-- PROVIDED TEXT --
* * *
Then, to make sure everyone in the room doesn’t forget who’s in charge or what’s at stake in this so-called “town hall”, Leibowitz drops the widely-reported word bomb on the room: “We strongly believe, as many of you know, in self-regulation – but we are also going to police the wireless space.” Make no mistake… Leibowitz is on the beat, nightstick a-swingin! “Our agency has a long history of studying new technologies and the consumer protection and competition issues that are embedded within these new technologies,” He continued, “And we have a long history of working with our sister agency the FCC when consumer protection concerns arise in the Telecom context.” At this point you can almost smell the tension in the room. Finally, he takes it up a notch by pointing out what’s at stake: “You can take our example of our work with them on do-not-call on Spam.”

And there it is… he might as well have just said “We are your overlords, you private-sector pawns. Kneel before us and grovel at our regulatory feet. ” And grovel they did… for the next two days, in fact.

Session 1: The Mobile Marketplace — What, How, and Who
“This session will provide an introduction to the role of mobile commerce, beyond traditional voice service, in today’s society. This overview will include a discussion of demographics, consumer habits, and popular and anticipated uses of mobile services within the United States. It will also refer to developments in mobile commerce outside the United States.”
* * *
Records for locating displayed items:
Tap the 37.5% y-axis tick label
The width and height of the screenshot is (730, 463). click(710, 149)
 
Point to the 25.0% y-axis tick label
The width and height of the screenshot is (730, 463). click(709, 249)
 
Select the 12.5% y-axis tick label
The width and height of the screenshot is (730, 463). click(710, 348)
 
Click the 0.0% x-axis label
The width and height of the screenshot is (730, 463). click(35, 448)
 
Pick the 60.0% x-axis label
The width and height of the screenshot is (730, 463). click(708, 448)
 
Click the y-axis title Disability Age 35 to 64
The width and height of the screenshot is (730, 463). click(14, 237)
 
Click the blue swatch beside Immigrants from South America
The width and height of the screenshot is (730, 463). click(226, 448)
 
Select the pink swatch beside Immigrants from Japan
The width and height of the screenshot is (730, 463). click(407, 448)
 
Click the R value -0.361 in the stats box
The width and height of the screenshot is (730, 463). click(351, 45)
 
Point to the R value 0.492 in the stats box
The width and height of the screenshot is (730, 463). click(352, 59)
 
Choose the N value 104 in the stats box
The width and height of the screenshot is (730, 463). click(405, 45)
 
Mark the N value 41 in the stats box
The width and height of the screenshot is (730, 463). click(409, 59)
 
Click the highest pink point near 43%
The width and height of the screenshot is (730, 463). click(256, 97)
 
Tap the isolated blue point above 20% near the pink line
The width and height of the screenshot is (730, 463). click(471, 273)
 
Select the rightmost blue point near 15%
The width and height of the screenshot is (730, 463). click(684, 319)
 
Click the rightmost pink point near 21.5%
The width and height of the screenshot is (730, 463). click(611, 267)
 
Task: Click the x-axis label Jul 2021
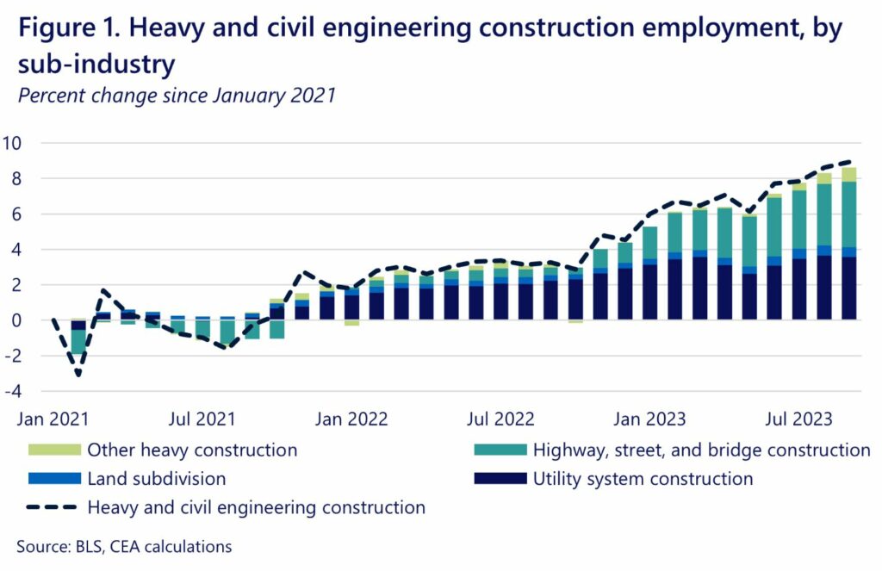[x=202, y=419]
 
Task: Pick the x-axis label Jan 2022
[x=352, y=419]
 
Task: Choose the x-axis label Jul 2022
[x=501, y=419]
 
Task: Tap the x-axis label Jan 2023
[x=650, y=419]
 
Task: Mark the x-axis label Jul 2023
[x=800, y=419]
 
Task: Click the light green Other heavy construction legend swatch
[x=53, y=450]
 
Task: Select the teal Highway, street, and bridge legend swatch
[x=499, y=450]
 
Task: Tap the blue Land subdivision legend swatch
[x=53, y=479]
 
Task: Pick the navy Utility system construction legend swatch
[x=499, y=479]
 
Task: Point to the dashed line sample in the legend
[x=53, y=508]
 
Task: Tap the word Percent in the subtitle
[x=51, y=96]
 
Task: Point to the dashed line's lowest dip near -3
[x=78, y=375]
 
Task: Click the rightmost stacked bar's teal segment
[x=849, y=214]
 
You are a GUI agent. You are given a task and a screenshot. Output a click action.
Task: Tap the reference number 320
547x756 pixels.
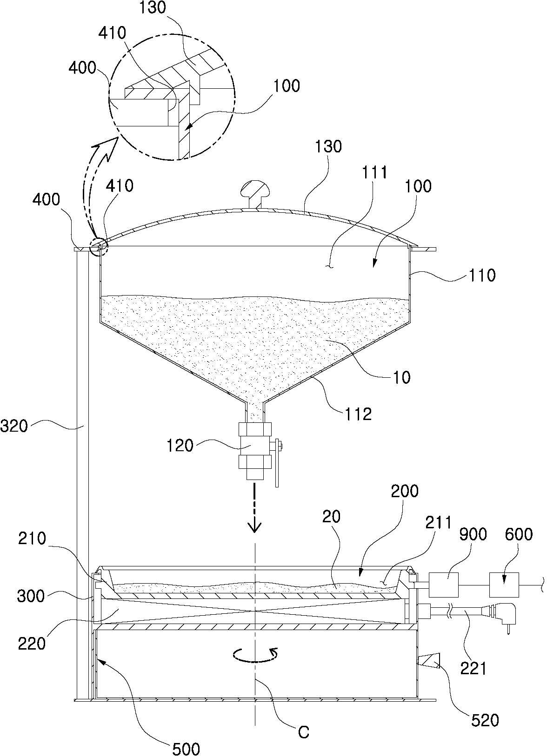14,426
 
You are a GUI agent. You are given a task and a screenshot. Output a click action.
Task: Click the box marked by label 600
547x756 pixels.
504,585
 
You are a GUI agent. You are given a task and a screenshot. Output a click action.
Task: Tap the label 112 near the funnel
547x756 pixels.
358,414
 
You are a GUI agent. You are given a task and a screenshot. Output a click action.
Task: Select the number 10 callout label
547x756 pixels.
402,377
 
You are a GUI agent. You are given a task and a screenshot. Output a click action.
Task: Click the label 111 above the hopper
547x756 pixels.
374,172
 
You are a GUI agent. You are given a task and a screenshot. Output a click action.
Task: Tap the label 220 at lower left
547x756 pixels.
32,644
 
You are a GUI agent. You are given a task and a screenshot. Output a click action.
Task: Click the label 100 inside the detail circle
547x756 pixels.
286,85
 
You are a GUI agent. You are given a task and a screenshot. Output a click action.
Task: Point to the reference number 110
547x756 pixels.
482,276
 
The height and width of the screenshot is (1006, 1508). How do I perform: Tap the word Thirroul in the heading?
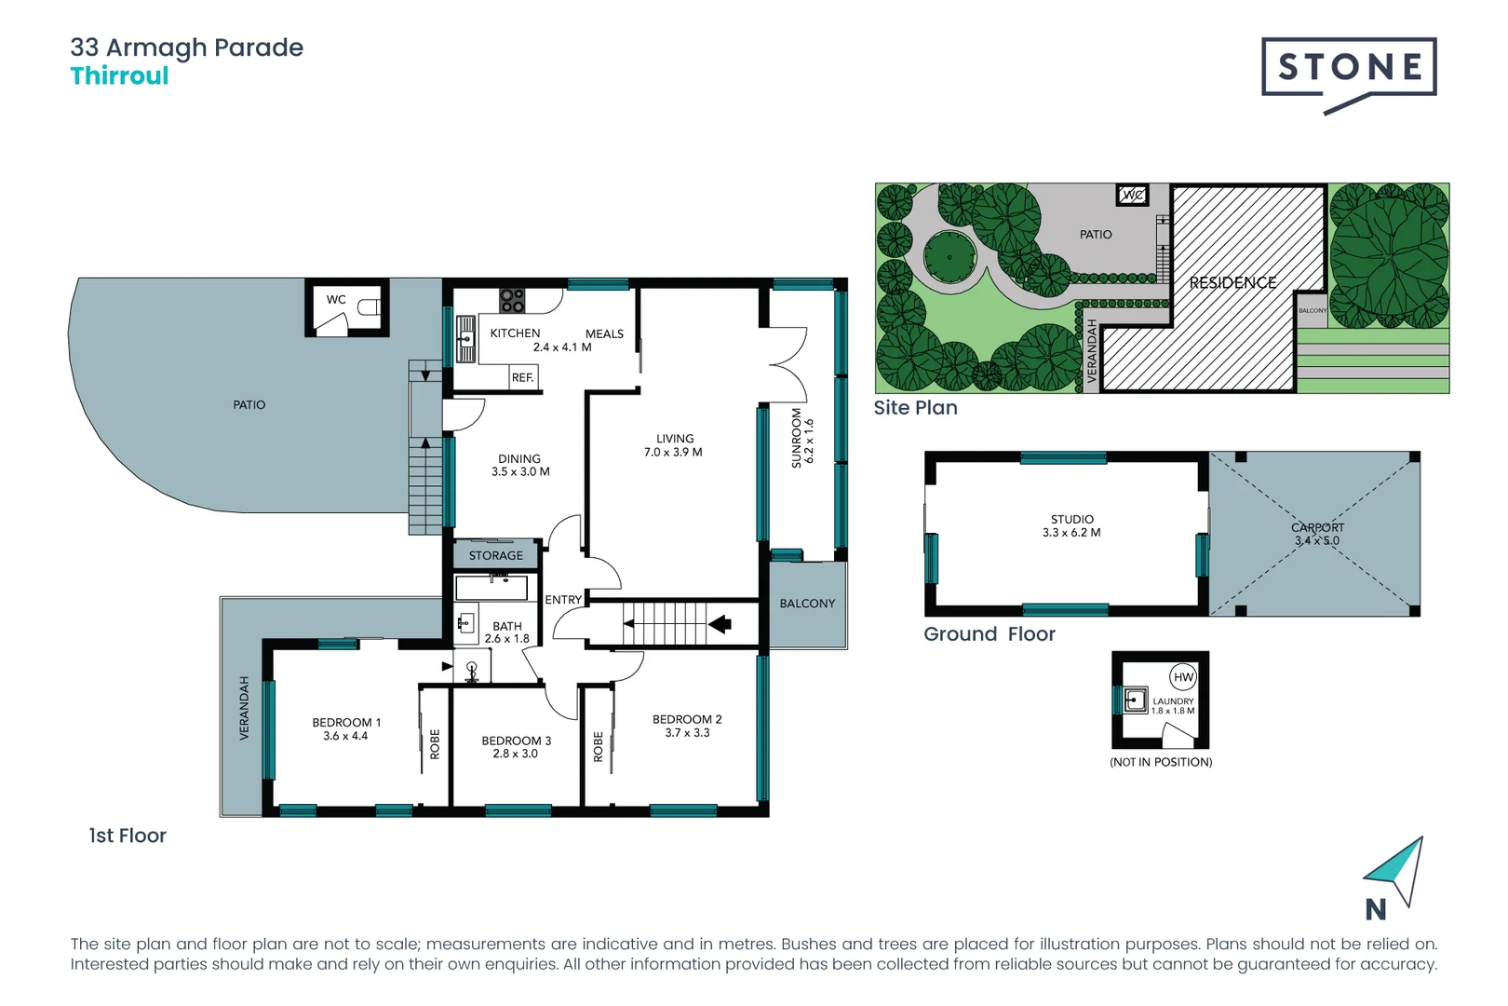coord(119,76)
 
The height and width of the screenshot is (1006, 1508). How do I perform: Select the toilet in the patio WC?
coord(369,306)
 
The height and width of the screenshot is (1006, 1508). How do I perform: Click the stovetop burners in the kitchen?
coord(512,300)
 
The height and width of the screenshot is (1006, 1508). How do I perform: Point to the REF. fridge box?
coord(523,377)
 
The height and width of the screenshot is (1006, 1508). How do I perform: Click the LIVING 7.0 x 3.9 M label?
coord(673,445)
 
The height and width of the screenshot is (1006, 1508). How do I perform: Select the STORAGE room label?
coord(495,555)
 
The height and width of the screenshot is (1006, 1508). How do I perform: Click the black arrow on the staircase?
coord(720,624)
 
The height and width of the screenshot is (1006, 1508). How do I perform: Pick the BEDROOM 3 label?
coord(516,747)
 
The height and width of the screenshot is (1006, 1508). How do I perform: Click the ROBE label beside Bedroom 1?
coord(435,744)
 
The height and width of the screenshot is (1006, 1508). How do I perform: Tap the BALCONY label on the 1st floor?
coord(807,604)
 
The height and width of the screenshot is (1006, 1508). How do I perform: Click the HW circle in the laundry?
coord(1183,677)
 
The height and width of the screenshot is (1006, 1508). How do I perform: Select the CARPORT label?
coord(1317,527)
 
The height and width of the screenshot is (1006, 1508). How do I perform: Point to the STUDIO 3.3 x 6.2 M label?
coord(1071,526)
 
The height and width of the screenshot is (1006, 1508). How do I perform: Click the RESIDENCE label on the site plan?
coord(1232,282)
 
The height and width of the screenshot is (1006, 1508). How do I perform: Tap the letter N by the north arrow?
coord(1375,909)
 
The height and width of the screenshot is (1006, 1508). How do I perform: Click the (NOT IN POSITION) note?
coord(1161,762)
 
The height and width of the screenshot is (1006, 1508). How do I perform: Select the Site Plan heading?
coord(915,408)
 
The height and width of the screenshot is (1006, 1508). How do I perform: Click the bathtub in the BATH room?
coord(491,588)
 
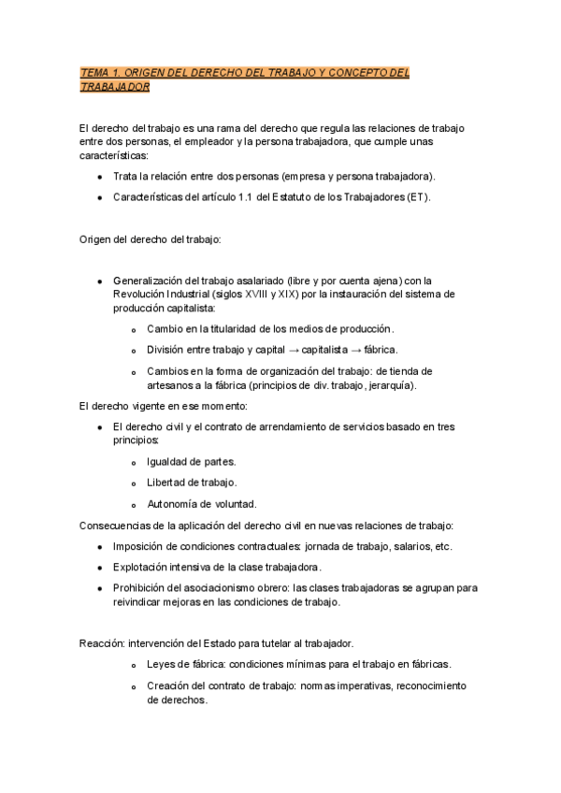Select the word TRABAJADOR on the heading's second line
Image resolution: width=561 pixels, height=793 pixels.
click(115, 87)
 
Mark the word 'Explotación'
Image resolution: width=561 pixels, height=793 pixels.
click(144, 568)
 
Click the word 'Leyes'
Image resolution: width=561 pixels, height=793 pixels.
click(163, 664)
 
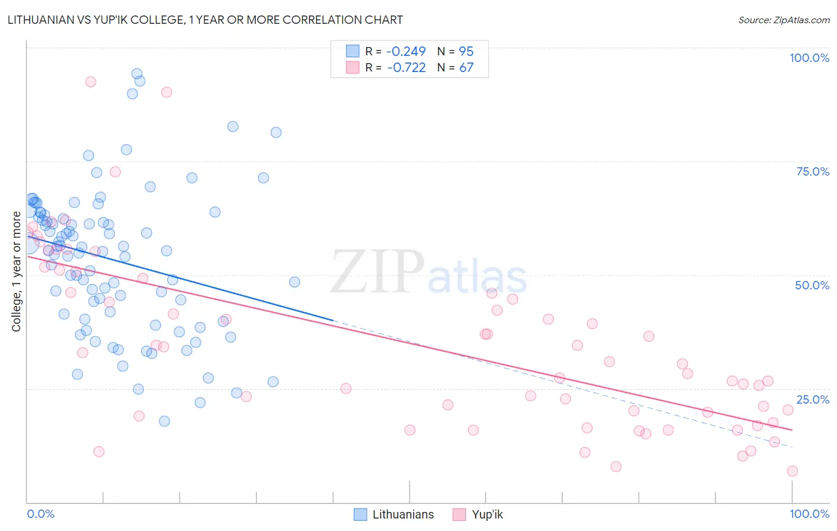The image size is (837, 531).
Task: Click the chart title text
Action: coord(205,20)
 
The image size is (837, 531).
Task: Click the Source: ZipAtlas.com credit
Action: coord(783,20)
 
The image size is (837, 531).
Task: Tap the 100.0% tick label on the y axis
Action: coord(809,58)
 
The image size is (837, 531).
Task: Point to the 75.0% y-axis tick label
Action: coord(813,171)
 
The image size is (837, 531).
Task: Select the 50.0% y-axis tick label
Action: coord(812,285)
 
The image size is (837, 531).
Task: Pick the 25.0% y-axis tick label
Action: coord(813,399)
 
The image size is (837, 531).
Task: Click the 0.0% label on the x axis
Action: coord(40,514)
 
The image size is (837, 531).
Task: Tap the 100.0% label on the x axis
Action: coord(809,514)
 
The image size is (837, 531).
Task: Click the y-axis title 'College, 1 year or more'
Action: coord(17,271)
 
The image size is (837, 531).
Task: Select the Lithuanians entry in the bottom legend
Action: coord(403,514)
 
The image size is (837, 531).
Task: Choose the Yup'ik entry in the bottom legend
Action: coord(487,514)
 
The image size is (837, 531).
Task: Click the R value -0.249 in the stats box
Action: coord(406,51)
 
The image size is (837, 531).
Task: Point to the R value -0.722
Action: coord(406,67)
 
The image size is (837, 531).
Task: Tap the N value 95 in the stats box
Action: coord(466,51)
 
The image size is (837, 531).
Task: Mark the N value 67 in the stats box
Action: coord(466,67)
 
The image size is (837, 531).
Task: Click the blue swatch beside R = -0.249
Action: coord(353,51)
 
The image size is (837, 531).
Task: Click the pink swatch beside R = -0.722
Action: coord(353,67)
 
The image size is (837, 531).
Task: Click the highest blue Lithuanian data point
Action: coord(137,74)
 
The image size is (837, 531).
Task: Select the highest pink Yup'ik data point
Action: coord(90,82)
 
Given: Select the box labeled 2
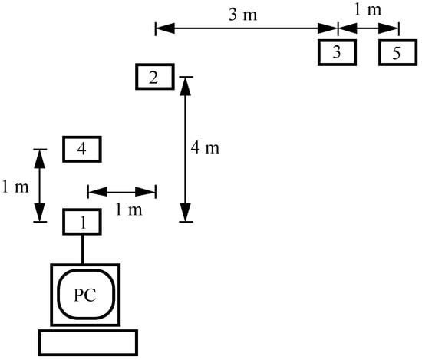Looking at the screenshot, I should pyautogui.click(x=153, y=77).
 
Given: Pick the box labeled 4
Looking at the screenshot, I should pyautogui.click(x=82, y=149).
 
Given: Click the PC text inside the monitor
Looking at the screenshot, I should pyautogui.click(x=84, y=296).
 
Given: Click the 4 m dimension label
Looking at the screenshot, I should pyautogui.click(x=205, y=148).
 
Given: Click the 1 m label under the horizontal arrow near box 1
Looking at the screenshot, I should pyautogui.click(x=123, y=210).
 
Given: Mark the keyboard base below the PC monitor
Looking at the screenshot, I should pyautogui.click(x=88, y=342).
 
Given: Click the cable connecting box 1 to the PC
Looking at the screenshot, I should pyautogui.click(x=82, y=249).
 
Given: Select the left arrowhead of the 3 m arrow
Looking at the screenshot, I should pyautogui.click(x=162, y=28).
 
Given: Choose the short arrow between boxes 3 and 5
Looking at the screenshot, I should pyautogui.click(x=368, y=28).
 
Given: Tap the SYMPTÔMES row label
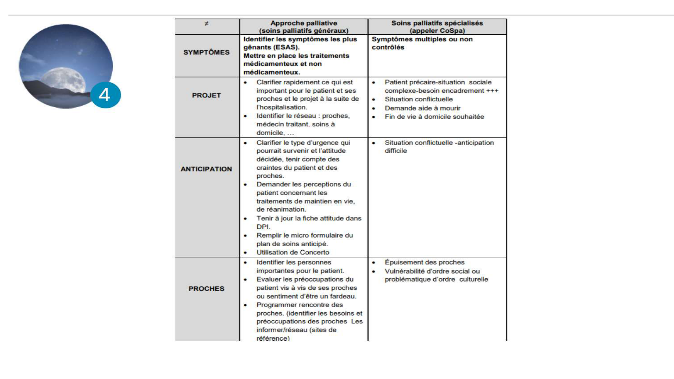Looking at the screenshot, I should click(x=206, y=52).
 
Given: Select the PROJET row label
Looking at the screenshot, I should click(x=206, y=95).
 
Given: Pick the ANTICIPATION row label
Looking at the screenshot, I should click(x=206, y=169).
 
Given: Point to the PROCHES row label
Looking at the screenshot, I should click(x=206, y=289).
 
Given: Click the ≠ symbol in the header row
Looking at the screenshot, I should click(x=207, y=24).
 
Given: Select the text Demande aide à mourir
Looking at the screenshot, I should click(x=423, y=108).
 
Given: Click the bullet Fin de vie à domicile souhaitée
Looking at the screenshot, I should click(x=434, y=117).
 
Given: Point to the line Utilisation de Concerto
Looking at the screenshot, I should click(x=293, y=252).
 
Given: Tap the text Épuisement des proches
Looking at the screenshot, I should click(x=425, y=262).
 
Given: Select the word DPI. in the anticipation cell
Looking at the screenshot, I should click(x=263, y=227).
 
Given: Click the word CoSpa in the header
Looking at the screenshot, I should click(x=452, y=31).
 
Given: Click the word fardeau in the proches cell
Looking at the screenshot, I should click(x=344, y=296).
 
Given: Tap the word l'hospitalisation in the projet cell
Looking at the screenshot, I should click(x=281, y=107).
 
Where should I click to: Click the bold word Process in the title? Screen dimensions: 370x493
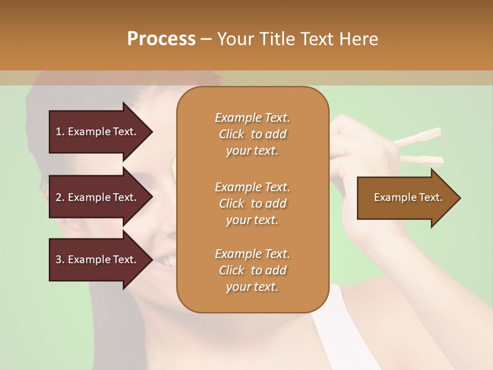(161, 39)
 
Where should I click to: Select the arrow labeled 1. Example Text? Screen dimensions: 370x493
(98, 132)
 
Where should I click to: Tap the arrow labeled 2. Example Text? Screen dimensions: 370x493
(98, 197)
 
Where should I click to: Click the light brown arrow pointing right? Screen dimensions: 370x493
(406, 198)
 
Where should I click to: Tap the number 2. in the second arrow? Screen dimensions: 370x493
(60, 197)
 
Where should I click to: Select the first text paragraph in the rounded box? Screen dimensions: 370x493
(252, 134)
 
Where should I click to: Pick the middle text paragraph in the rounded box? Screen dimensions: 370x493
(252, 203)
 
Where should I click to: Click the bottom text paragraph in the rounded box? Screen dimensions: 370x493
(252, 270)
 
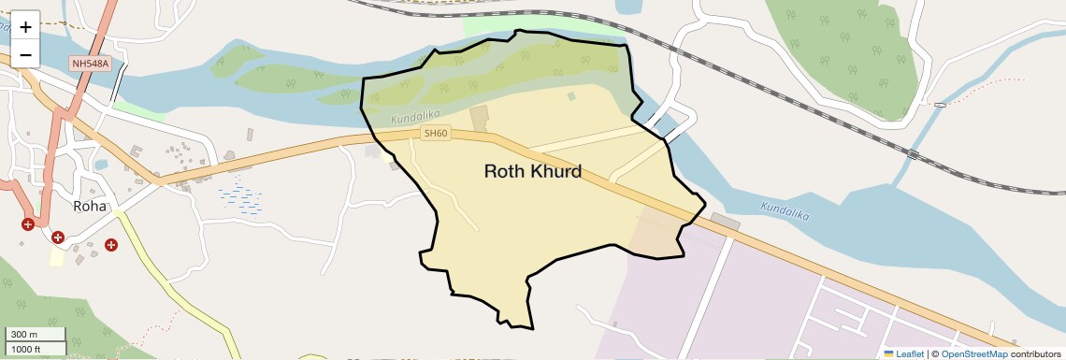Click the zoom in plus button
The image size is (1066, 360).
(x=25, y=27)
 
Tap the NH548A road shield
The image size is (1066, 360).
(x=90, y=64)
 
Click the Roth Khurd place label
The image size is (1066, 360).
(x=533, y=172)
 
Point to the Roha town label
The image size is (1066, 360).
(x=91, y=207)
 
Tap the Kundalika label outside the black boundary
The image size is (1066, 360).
(x=784, y=210)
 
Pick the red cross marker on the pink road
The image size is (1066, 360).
(x=28, y=224)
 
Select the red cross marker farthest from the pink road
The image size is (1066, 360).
(x=111, y=245)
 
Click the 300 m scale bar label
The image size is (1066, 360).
(x=24, y=335)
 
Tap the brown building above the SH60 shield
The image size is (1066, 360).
(x=480, y=120)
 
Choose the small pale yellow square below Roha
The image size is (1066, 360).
(x=57, y=257)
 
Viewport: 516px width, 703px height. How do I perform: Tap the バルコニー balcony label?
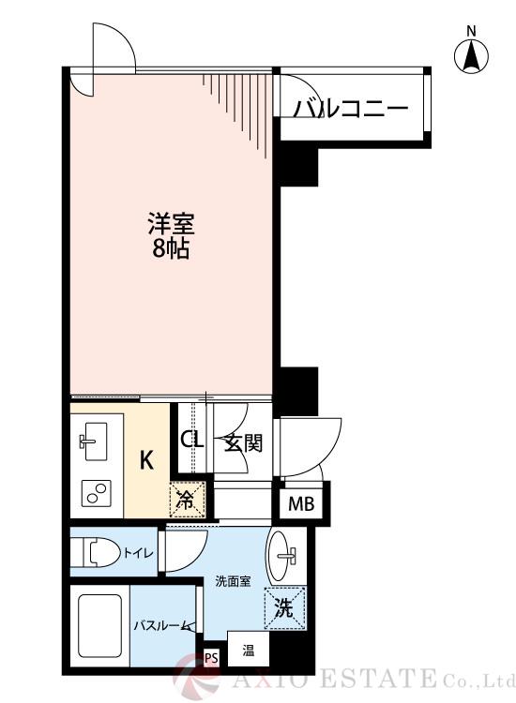tap(352, 110)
* * *
-- THE TASK --
Pick up the write-up of the mobile commerce town hall after its final sentence and carry it on into the next part.

-- FINAL ANSWER --
Participants

  • Evan Neufeld, VP & Senior Analyst, M:Metrics
  • Steve Smith, Media Critic, Mediapost and Access Intelligence

Moderator

  • Ruth Yodaiken, Staff Attorney, FTC Division of Marketing Practices

Content and Commentary

A whirlwind of stats, graphs, charts, definitions, et cetera on US habit and usage of mobile data services. Not a bad data set here (note: get your free research data in this section’s transcript, it’s a fairly comprehensive presentation). At the end of this session everyone is supposed to be comfortable with the alphabet soup of mobile terminology that will pervade the remainder of the talks. I suspect anyone not in the industry is trying their best to keep up… but finding these two a little manic in their rapid shifts from topic to topic.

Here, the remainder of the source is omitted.